Vidas propias

"El Diego atormentado que yo conocía ha dado paso a un tío que se ríe, más suelto. Incluso más atractivo, un pelín golfillo"

Jorge Javier Vázquez
Diego Matamoros

11 de febrero de 2016, 08:00

Se hace un polígrafo Francisco Nicolás y queda mejor de lo previsto. La duda es saber qué hará a partir de ahora. O seguir contando cosas –estoy convencido de que todavía se guarda algún chisme suculento- o ponerse a estudiar: no olvidemos que el pipiolo no tiene más que veintiún añitos. Absolutamente descacharrante cuando contó que a Aznar lo llamaba “Jose” –sí, como Rocío Jurado a Ortega Cano- o la de hilos de los que llegó a tirar –obispo incluido- para que a las monjas de su colegio se les ablandara el corazón y lo pasaran de curso. Diego Matamoros –que según P. tiene pinta de estrella de Hollywood- va por la vida de hombre duro pero luego escarbas un poco y hasta tiene una risa contagiosa. Le aconsejé que le diera un poco de cancha a su padre porque lo iba a matar de un disgusto pero no sé si estaba mucho por la labor. El Diego atormentado que yo conocía ha dado paso a un tío que se ríe, más suelto. Incluso más atractivo, un pelín golfillo.

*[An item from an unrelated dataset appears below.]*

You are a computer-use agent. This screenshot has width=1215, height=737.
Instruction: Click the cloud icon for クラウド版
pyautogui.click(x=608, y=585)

Al final va a resultar terapéutico contar tus dramas en la tele y en las revistas. Y para terapéutica, la filosofía de vida de Aless Gijaba. Cuando lo descubrí, a través de youtube, me pregunté qué clase de tarado era capaz de hacer y decir semejantes chorradas delante de una cámara. Pero el viernes, después de estar con él más de media hora, me di cuenta de que todavía queda gente buena en el mundo. Y lista. Porque Aless, no lo olvidemos, es más listo que el hambre. A golpe de su “Hola bebés” se ha labrado un futuro tan prometedor como divertido.